Literary Japanese: shifting around the order of topics

By | August 26, 2019

In English, language used in literature can be quite different to that used in everyday conversation, with variations in vocabulary, sentence length, and word order, among other things. For example, a simple phrase like “A captain was I!” has a tone that marks it as literary, and generally wouldn’t be used in spoken language unless someone was trying to be dramatic. Here the only change from everyday English (“I was a captain!”) is the word order.

Literary Japanese is also very rich with things that change nuance and tone. In this post I want to focus on one aspect of literary Japanese: changing the location of a topic which uses the particle “wa” (は).

Let’s start with a sentence that has typical word order:

  • ようこはお店で弁当を買って、家で食べました。 (youko wa omise de bentou wo katte, ie de tabemashita)
  • Yoko bought a bento box at the store and ate it at home.

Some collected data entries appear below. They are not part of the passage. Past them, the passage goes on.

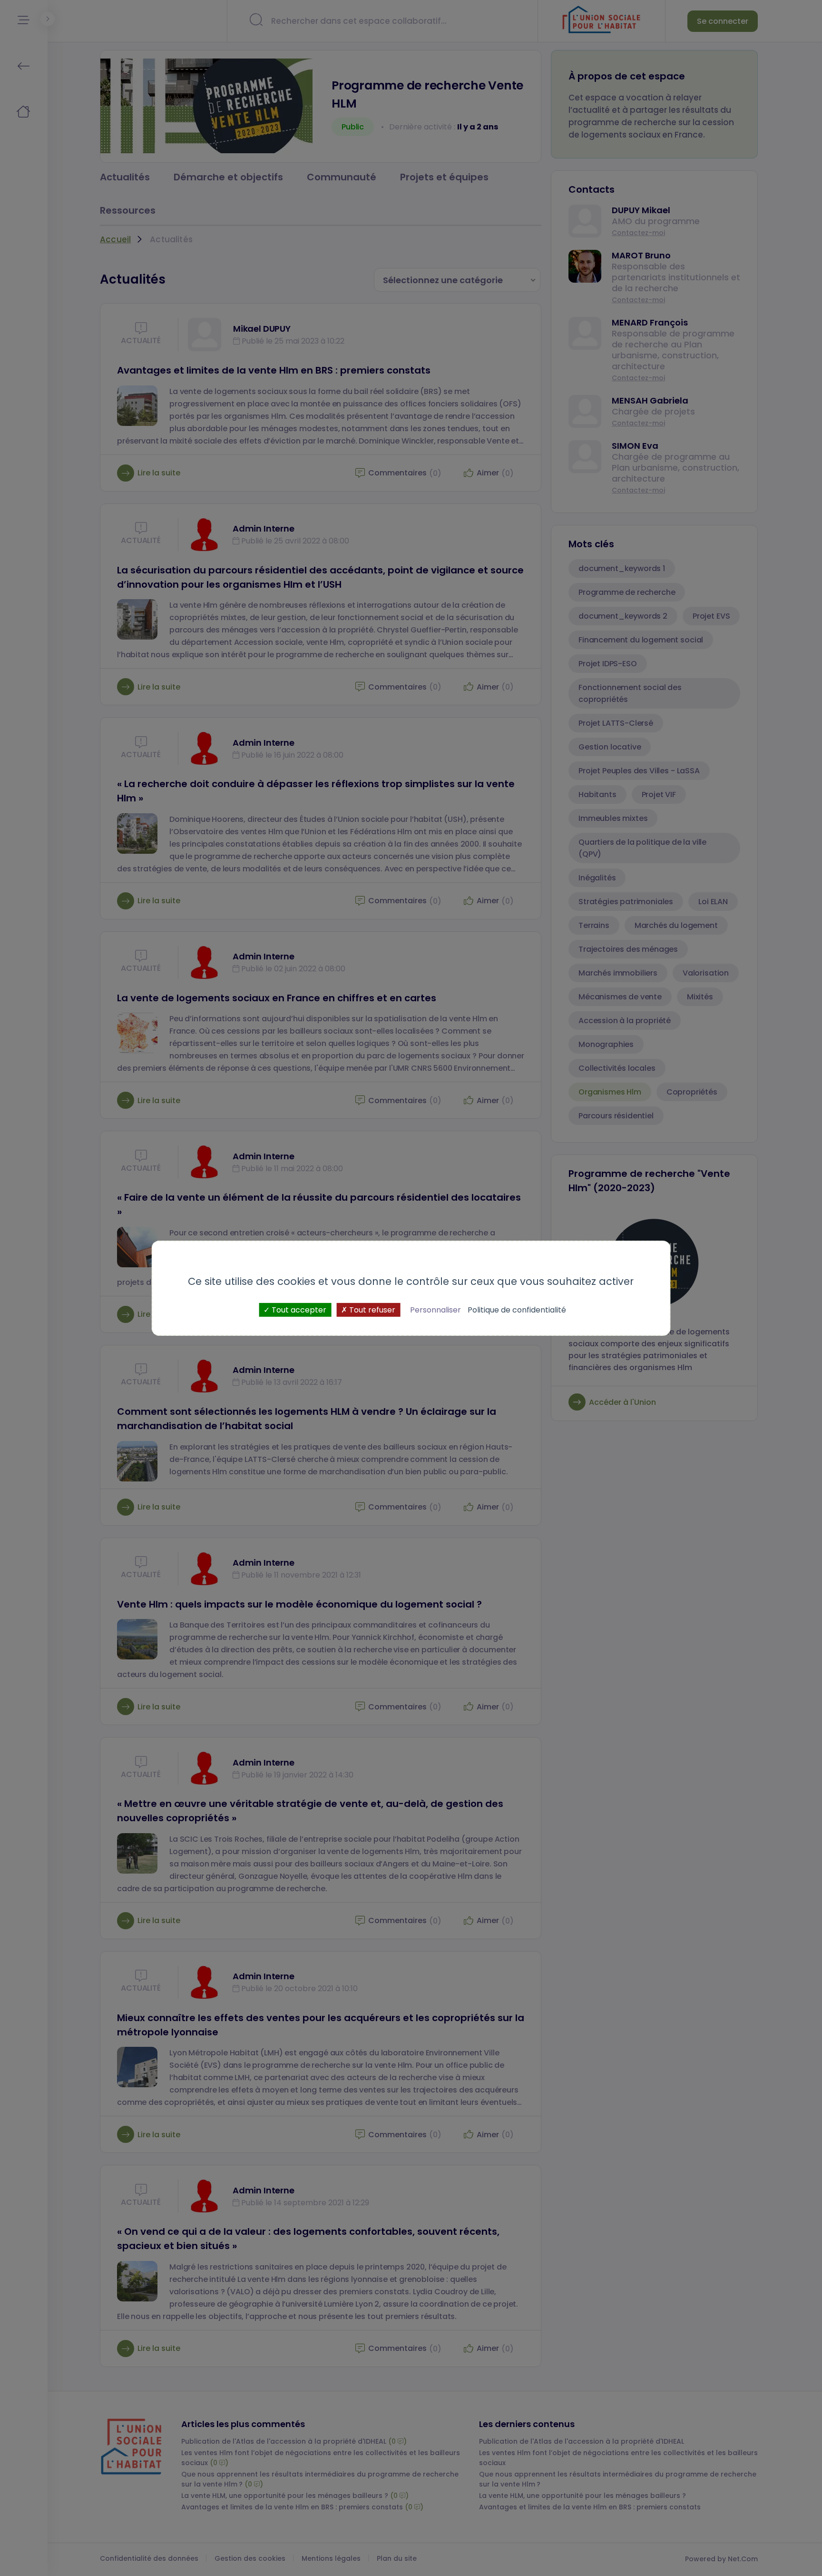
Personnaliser (435, 1309)
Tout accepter (298, 1309)
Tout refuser (371, 1309)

The topic of the sentence (in bold above), can actually be shifted to later in the sentence:

  • お店で弁当を買ってようこは家で食べました。 (omise de bentou wo katte youko wa ie de tabemashita)

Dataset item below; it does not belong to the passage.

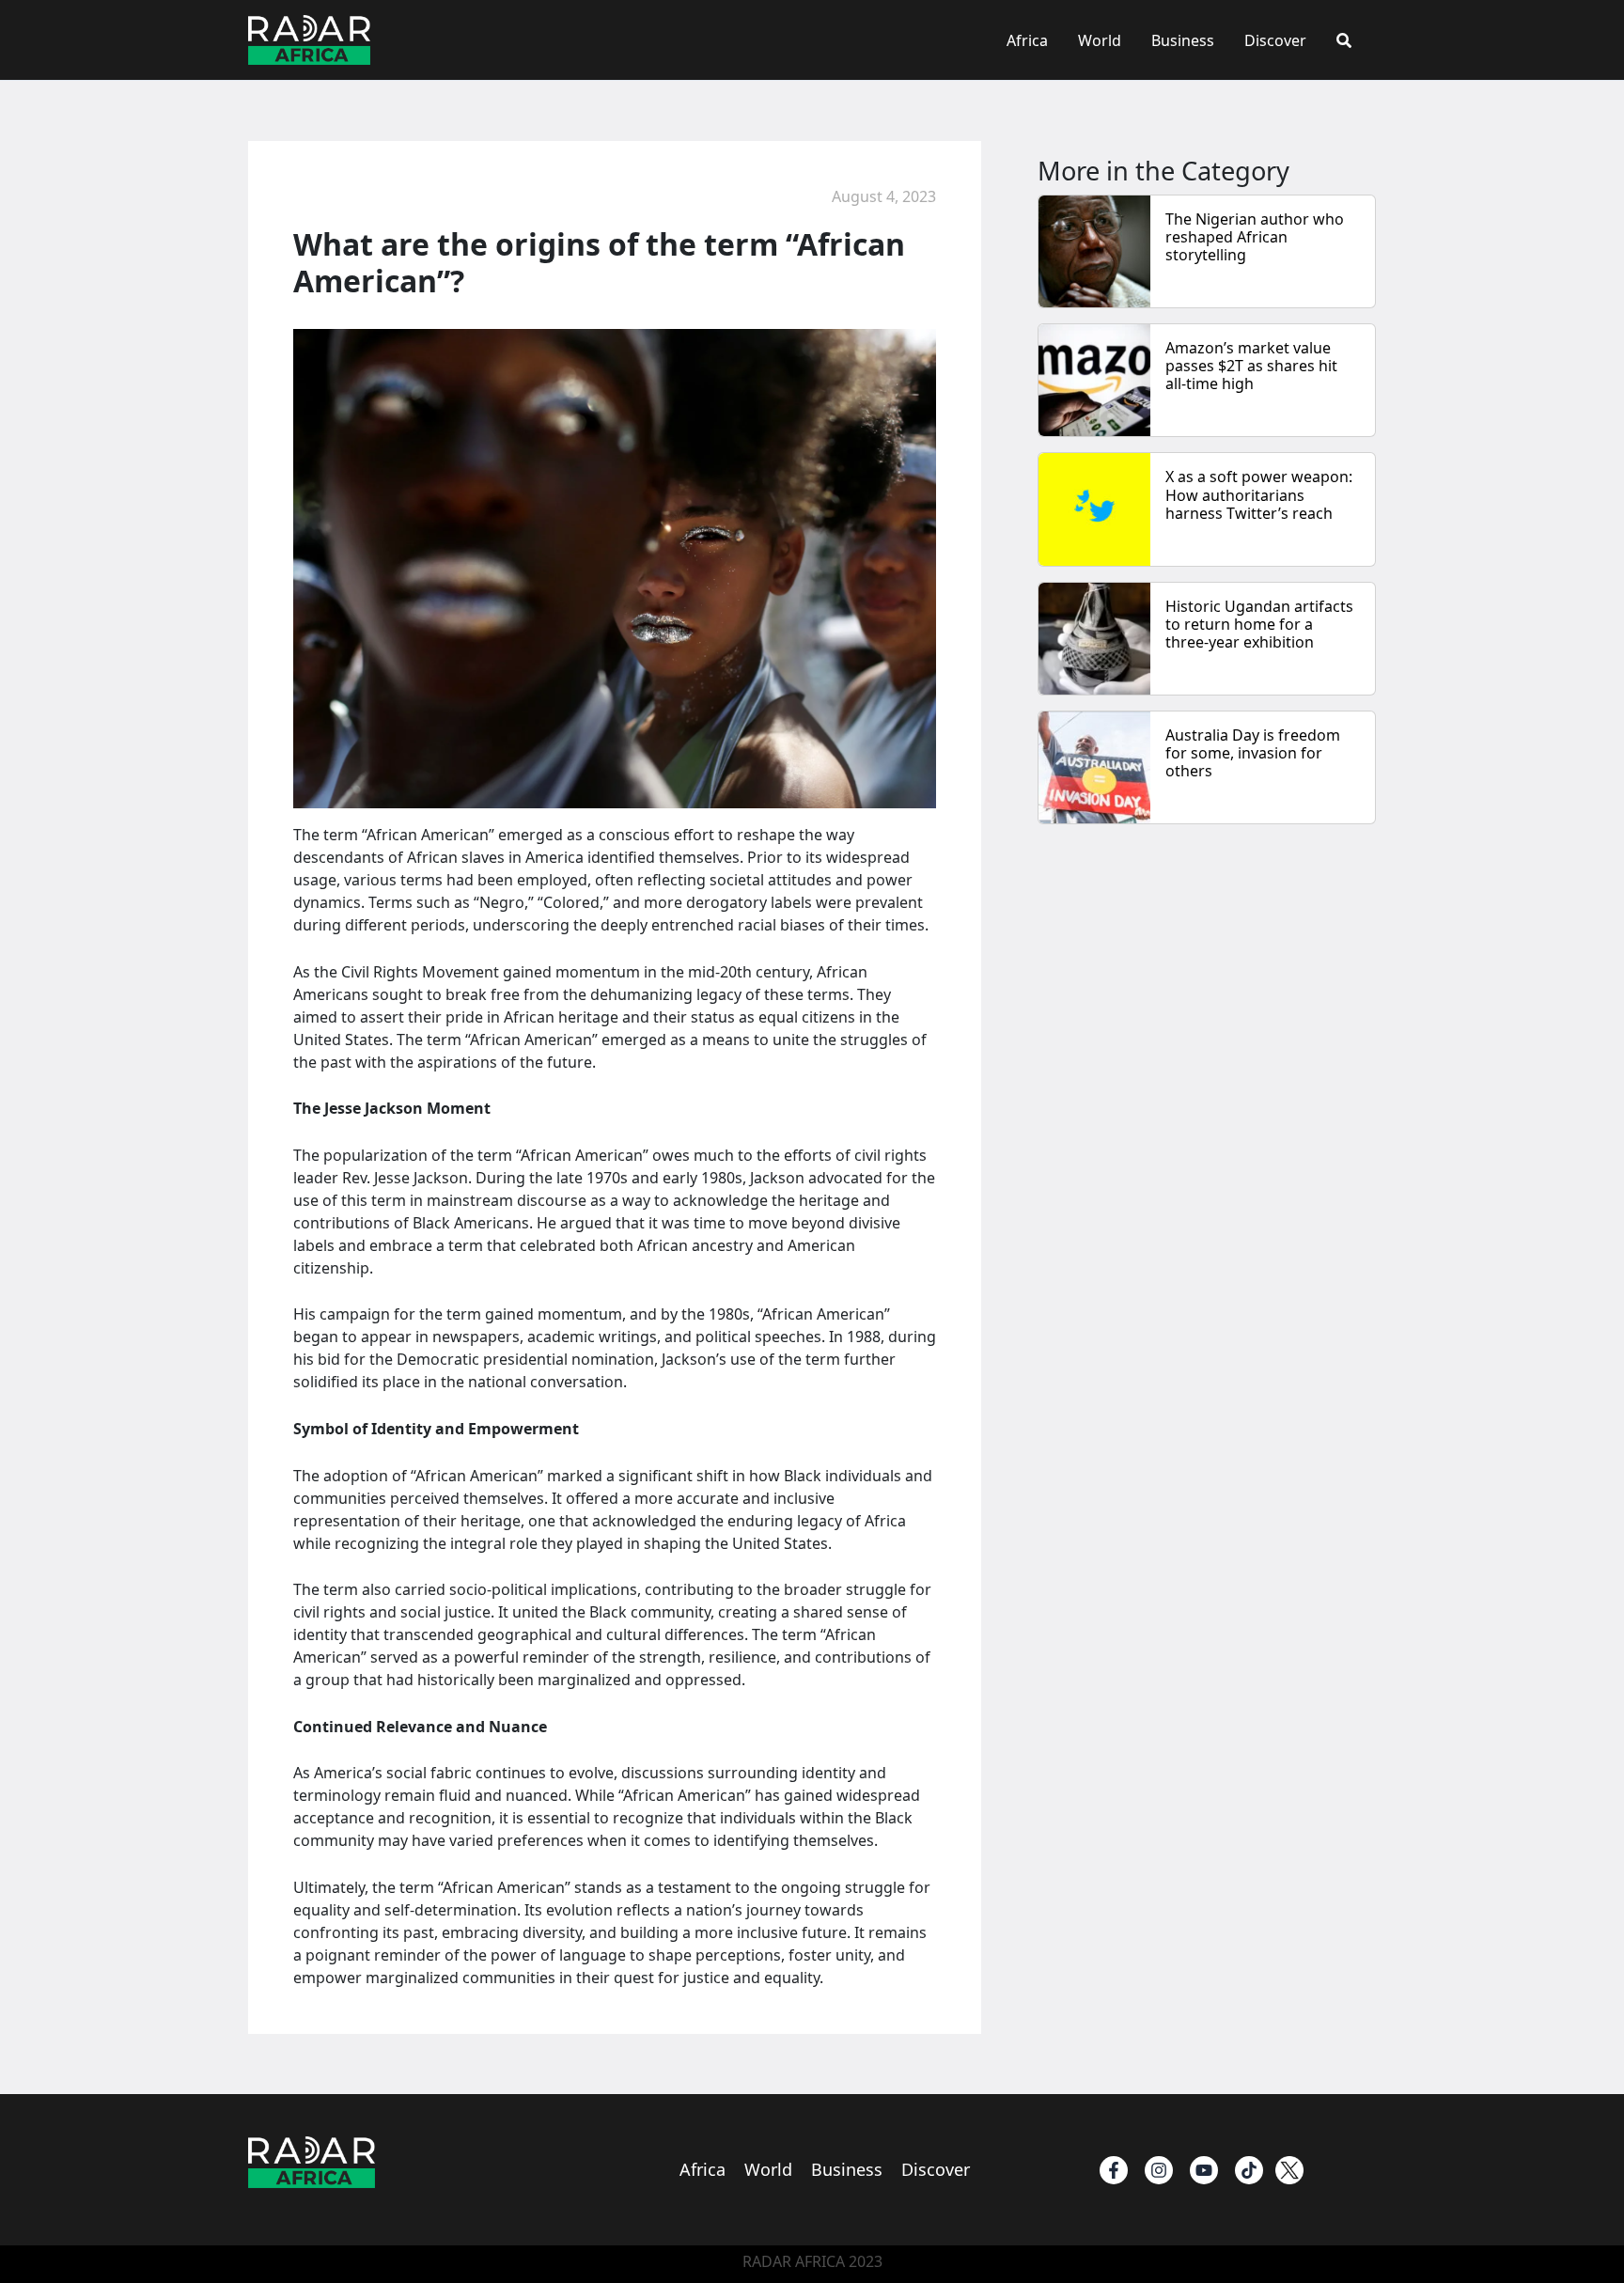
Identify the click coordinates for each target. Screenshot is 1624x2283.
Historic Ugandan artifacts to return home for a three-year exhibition (1259, 624)
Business (1182, 40)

Here, the meaning is not changed (Yoko is still the person doing the buying), but the flow––the order that the reader parses things in––is significantly different.

Why would an author want to use this sort of variation? One reason is to avoid the repetition of a bunch of sentences that begin with “Yoko wa”. Another option is to omit the topic altogether, something common in both literary and informal Japanese. However using the topic-in-the-middle pattern above allows “reminding” a reader what the sentence is about without starting with that word.

How would this be rendered in English? It turns out there is a fairly straightforward way:

  • Buying a bento box at the store, Yoko ate it at home.

Even this English translation has a bit of a literary feel to it, and I don’t think you would typically speak this way.

Another common grammatical pattern is to begin the sentence with a topic that is modified by a clause. Because modifying clauses in Japanese occur on the left side of the word they modify, you end up with a similar word order to what we just talked about, except the verb tense is different.

  • お店で弁当を買ったようこは家で食べました。 (omise de bentou wo katta youko wa ie de tabemashita)

The only difference between this and the previous example is the word 買って (te-form) is now 買った (past form). 「お店で弁当を買った」is the clause that modifies ようこ, essentially acting as an adjective (see this related post about verbs and adjectives). Its important to think this way, since trying to apply お店で or 弁当を to the final verb (食べました) doesn’t make sense.

The meaning of this variation is almost the same as the first two example sentences, but there is a nuance difference because the action of first verb is separated from the action of the second. But when the te-form is used (2nd example), it’s more like a stream of successive actions (though technically they don’t have to be immediately one after another). Regardless, this sentence structure is another way to adjust the nuance and flow of a sentence and avoid repetitive prose.

There are few ways to render this sentence in English. First, you could use the translation from the previous example (“Buying a bento box at the store, Yoko ate it at home.”). To add further separation between the verbs, you could instead leverage the “perfect aspect” (have + past participle):

  • Having bought a bento box at the store, Yoko ate it at home.

Both of these options retain the phrase order of the original Japanese sentence, but you can also use another kind of sentence structure if you don’t mind changing the order:

  • Yoko, who bought a bento box at the store, ate it at home.

(Note: In English, commas are often used to set off information that is not critical, and perhaps this sentence is a little awkward for that reason.)

As in all translation, there is no single right rendering. It depends on the context and what the translator wants to emphasize.

On a final point, while the above grammar patterns could technically be used for subjects followed by the が (ga) particle, “wa” is more common and feels more natural, at least for the above example sentences.